The Inky columnist leaves daily journalism for a job at Penn.

In yet another blow to the Inquirer’s editorial ranks, must-read metro columnist Monica Yant Kinney is leaving daily journalism for the Ivy-covered towers of Penn. Her last column will appear Sunday.

Kinney’s new title—try fitting this one in a headline—is executive director, communications and external relations, for Vice Provost of University Life Valarie Swain-Cade McCoullum.

As of January 7th, Kinney will oversee communications and shape strategy for non-academic student activities such as clubs, religious groups, and career placement, among others.

“It’s been a rough five, six, seven years,” says Kinney, 41, who joined the Inky in ’96 and began columnizing in ’01. “The reality is that the Inquirer is getting smaller, not bigger. The newspaper industry is getting smaller, not bigger. This is the right move at the right time for me.”

Penn, on the other hand, “is an incredible brand that is stable and growing,” she adds. “This job felt great, across the board. I got a great vibe from the people I talked to. All of them seemed to be happy.” (Easy to be happy when you’re not on the Titanic’s passenger list.)

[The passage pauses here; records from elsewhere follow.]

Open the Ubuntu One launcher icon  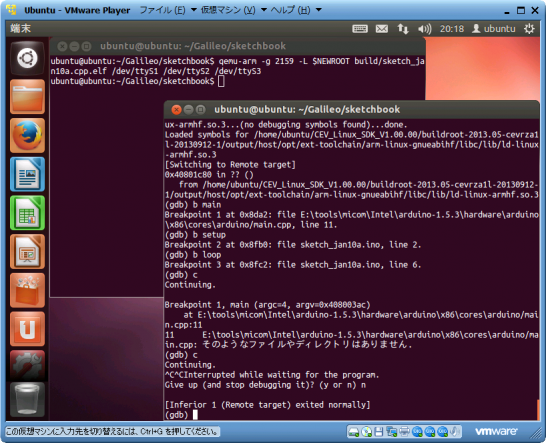pyautogui.click(x=27, y=329)
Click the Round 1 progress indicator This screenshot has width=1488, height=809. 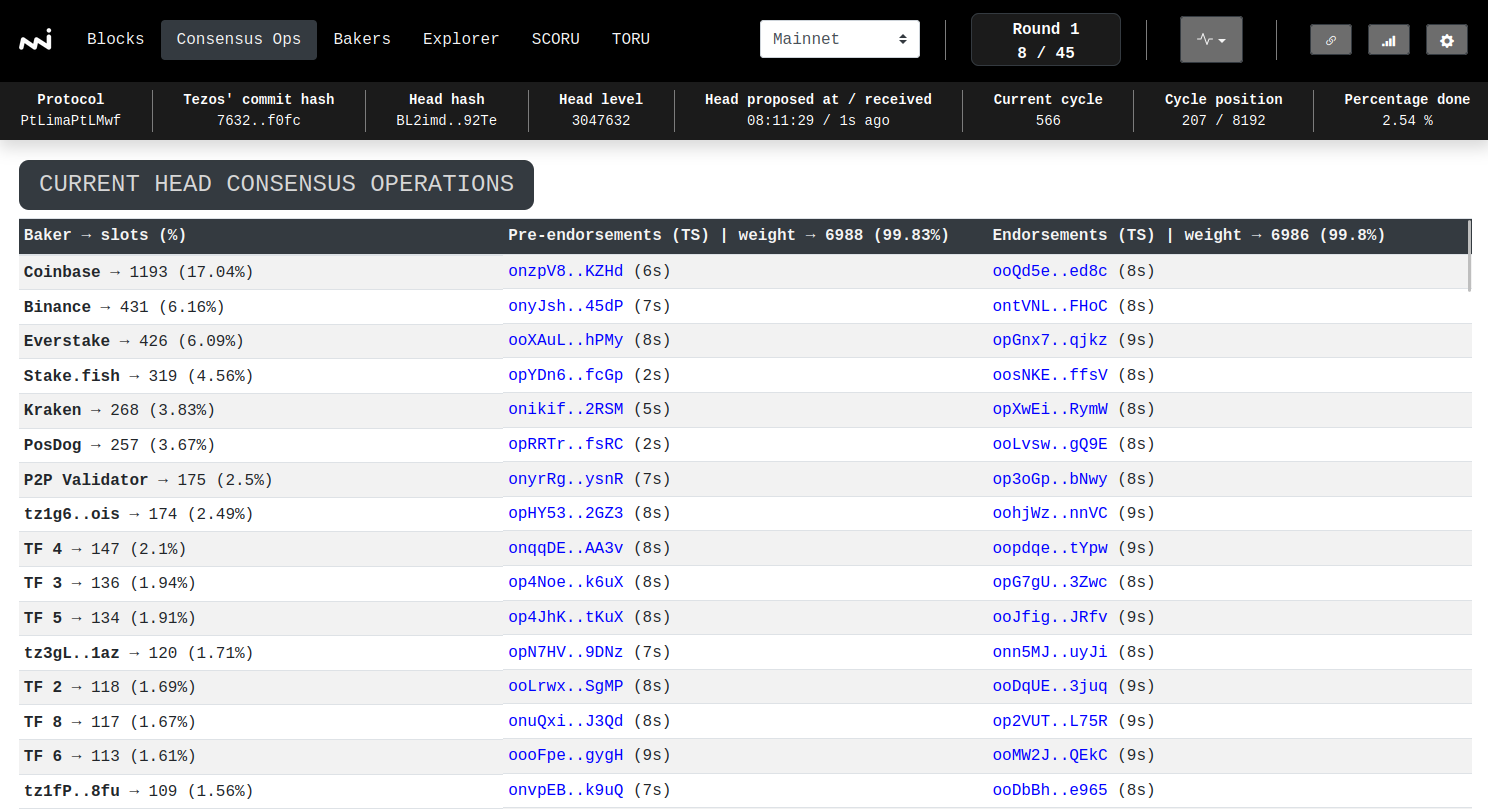pos(1045,40)
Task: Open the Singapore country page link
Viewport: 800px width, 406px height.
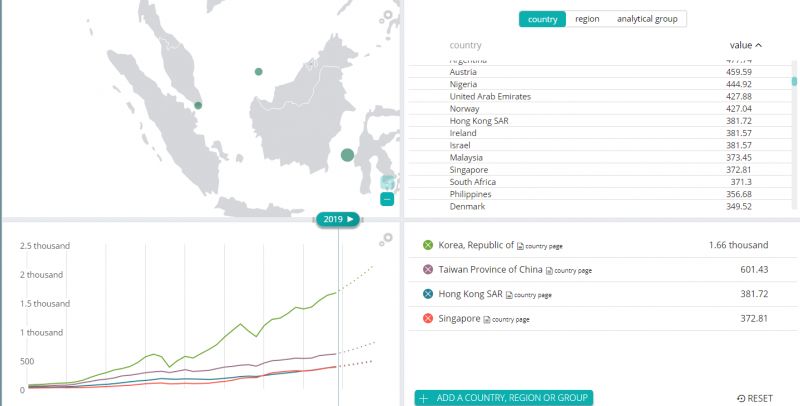Action: pos(506,319)

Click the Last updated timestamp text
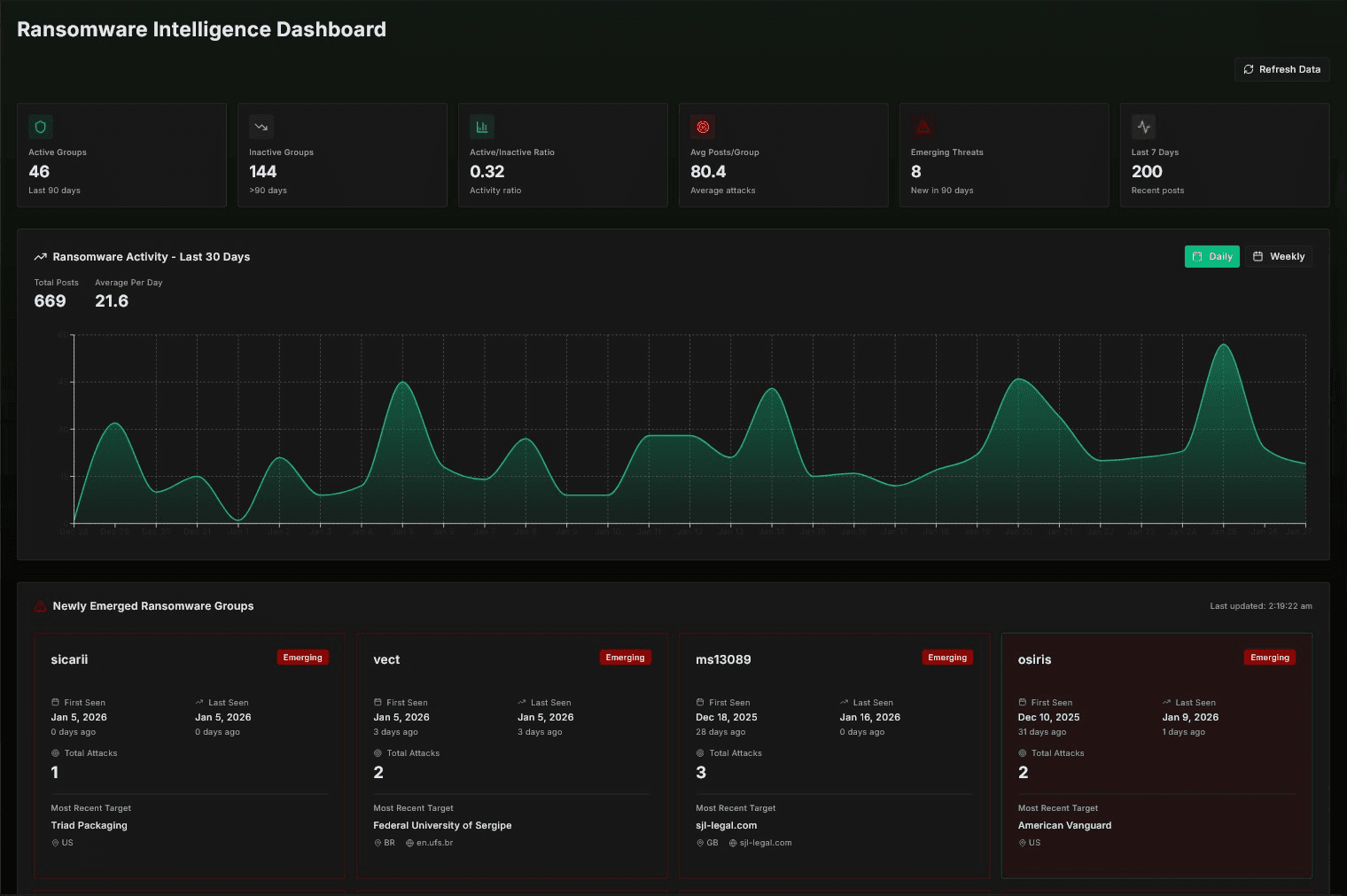(1260, 605)
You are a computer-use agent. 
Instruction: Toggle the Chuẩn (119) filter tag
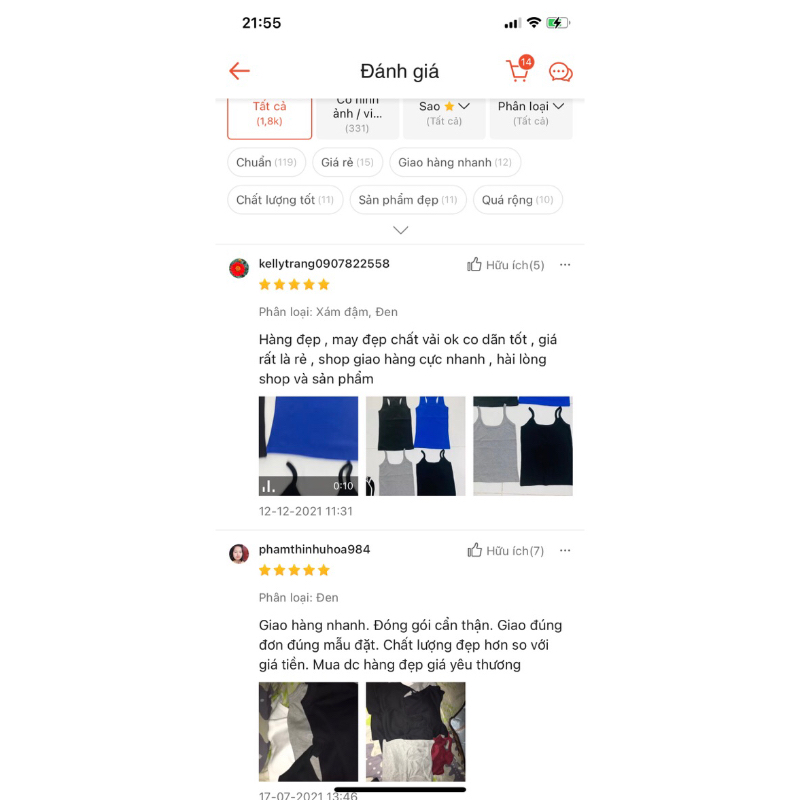[266, 162]
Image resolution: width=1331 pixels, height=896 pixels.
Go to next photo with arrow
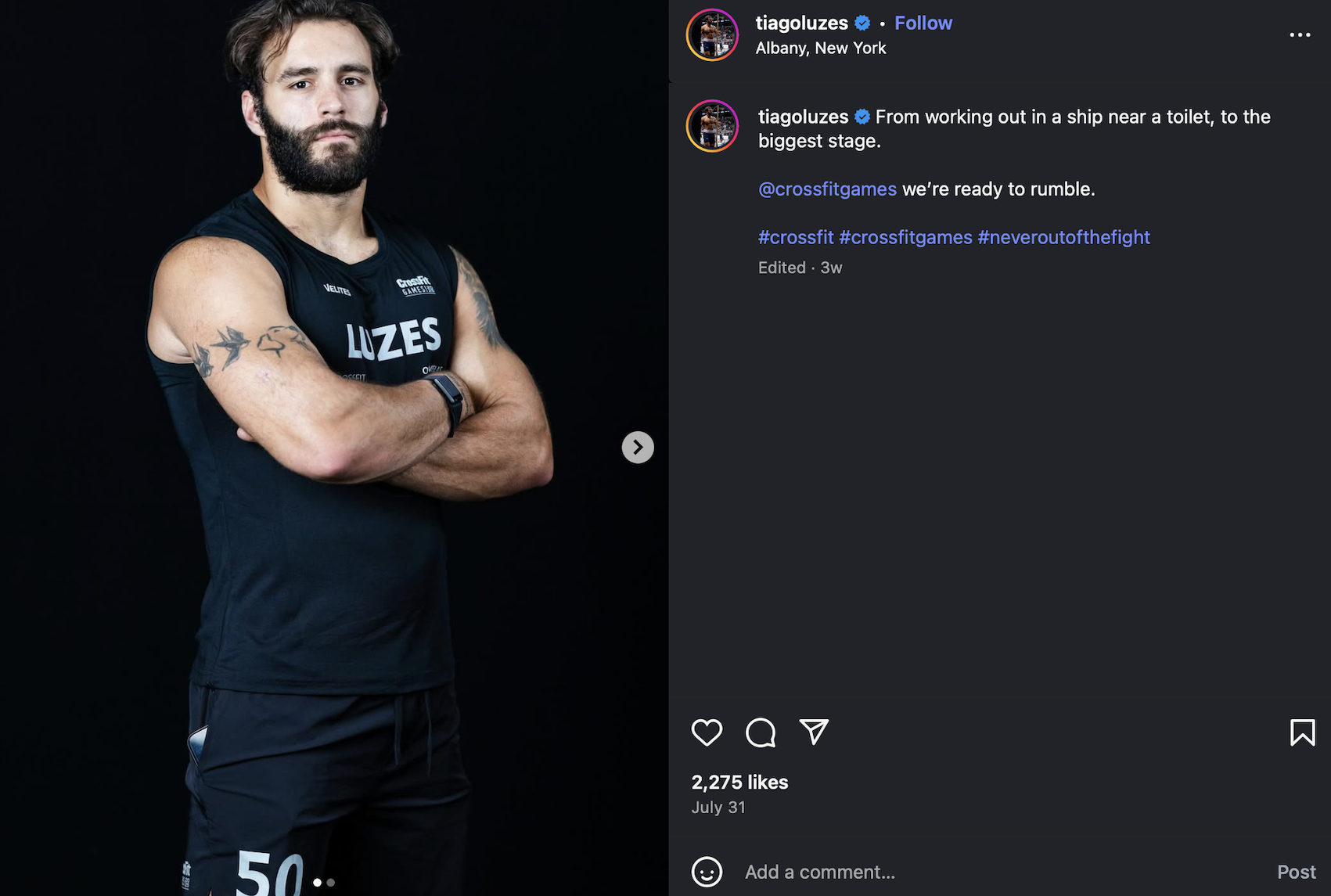638,448
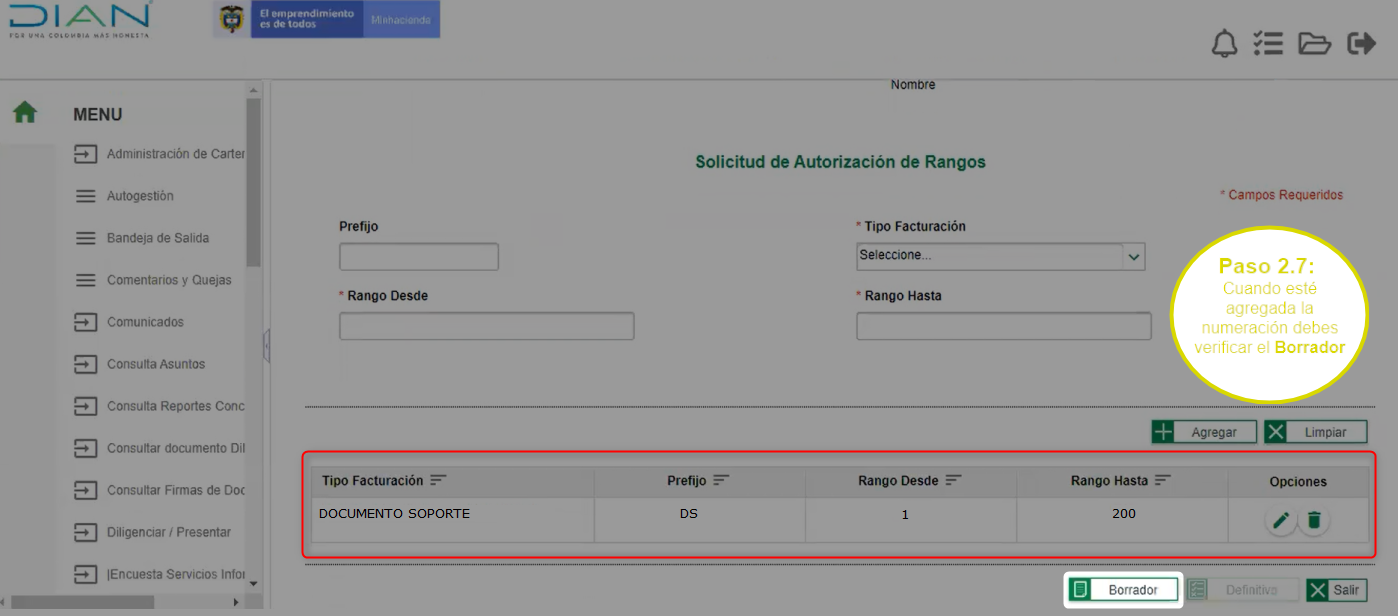Screen dimensions: 1398x616
Task: Click the Borrador button
Action: pos(1123,590)
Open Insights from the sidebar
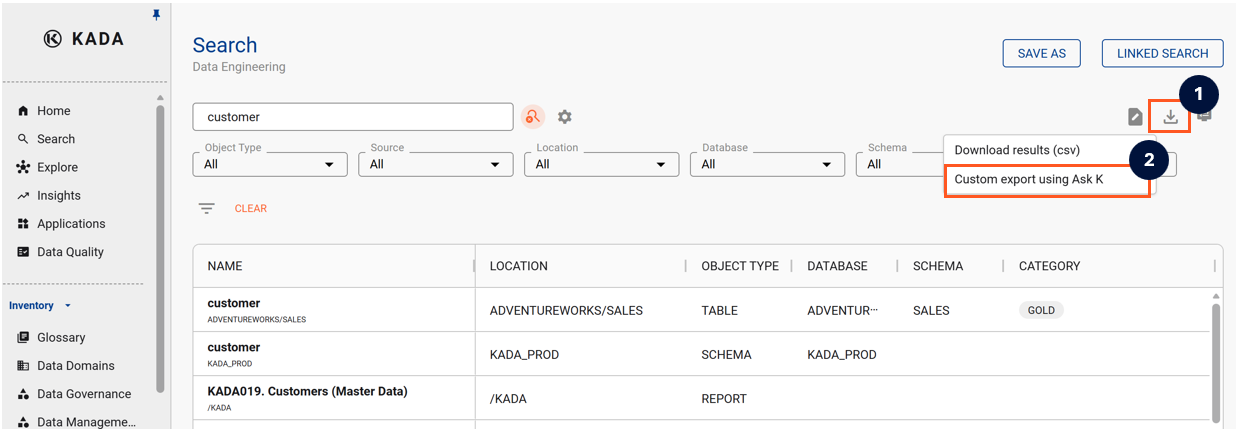The height and width of the screenshot is (435, 1239). click(59, 196)
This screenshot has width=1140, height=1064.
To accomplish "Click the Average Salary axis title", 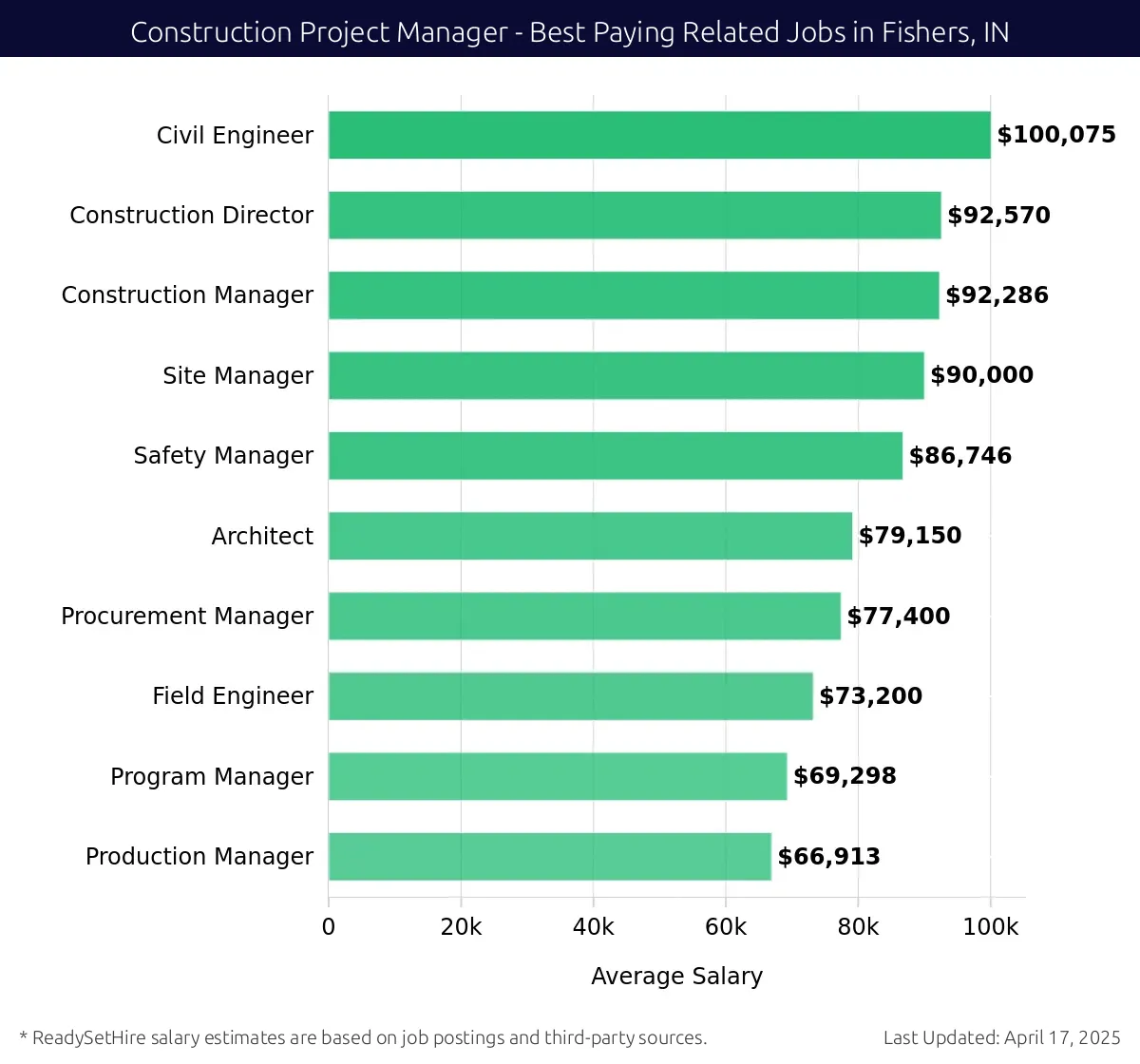I will pos(677,976).
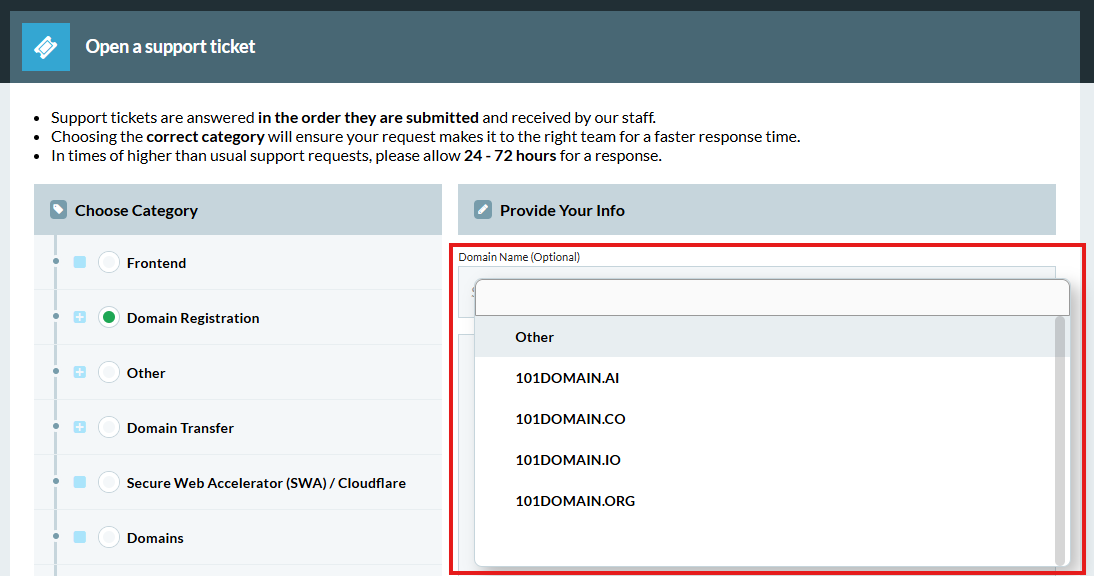
Task: Click the blue square icon beside Secure Web Accelerator
Action: pos(78,482)
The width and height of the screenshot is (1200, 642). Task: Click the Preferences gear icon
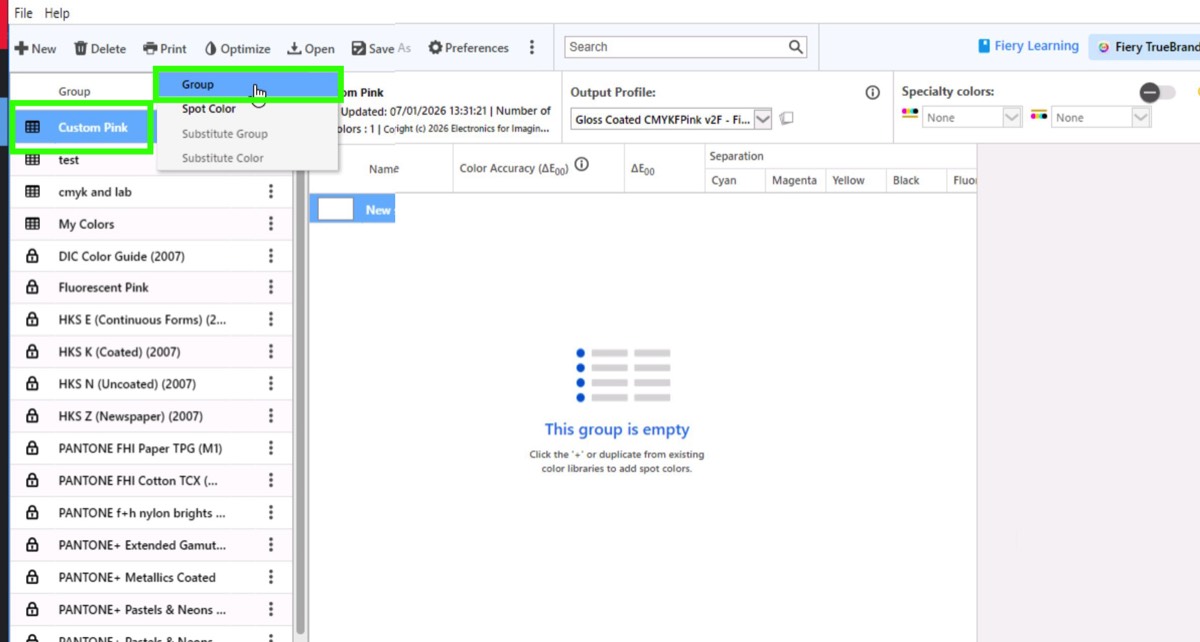coord(435,48)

Kinney, based out of Cherry Hill, says that taking a buyout “was 100 percent my decision. It’s safe to say it was a big surprise to everyone. I had the best job at the paper and it fit me like a glove. I loved every single minute of it.”

Kinney’s departure leaves the Inky with three metro columnists—four if you count Karen Heller, who appears Sundays in the op-ed section. Shockingly, Heller alone is based at the mothership. Daniel Rubin is temporarily dispatched to Montco; Annette John-Hall and Kevin Riordan are in Cherry Hill.

Kinney was among the first Inky reporters to dive into social media. She has 3,000-plus friends on Facebook and nearly that many Twitter followers. She never rejects a friend request, she says, and answers every email, post, tweet and phone call. Some columns generate more than 300 emails alone.

“I look at the column as a conversation with readers,” she says. “You don’t have any credibility with them if you just write a column and hide. If you put it out there, you have to be willing to talk about it in return. Some of my worst critics turned into really good sources.

“A lot of my colleagues disagree with that philosophy. I don’t believe we should have the last word. I don’t exist without the readers. If they leave a racist email, they get a call. If they leave an unprintable post, they get a response. It’s important to me to not just disappear.”

So important, in fact, that Kinney plans to devote all next week at the Inky to answering emails. “I didn’t want to leave and not let readers respond,” she explains. “After December 15th, they might send an email, and I won’t exist. Love me or hate me, these people write.”

Though she’s leaving behind 20 years of journalism, Kinney insists the disconnect will not be total.

“There are stories to tell all over that campus,” she says. “In my heart of hearts, I see myself as being involved in a kind of storytelling. I just won’t have a byline.”

Full disclosure: I worked at the Inquirer for 30 years, until 2009, and I teach at Penn.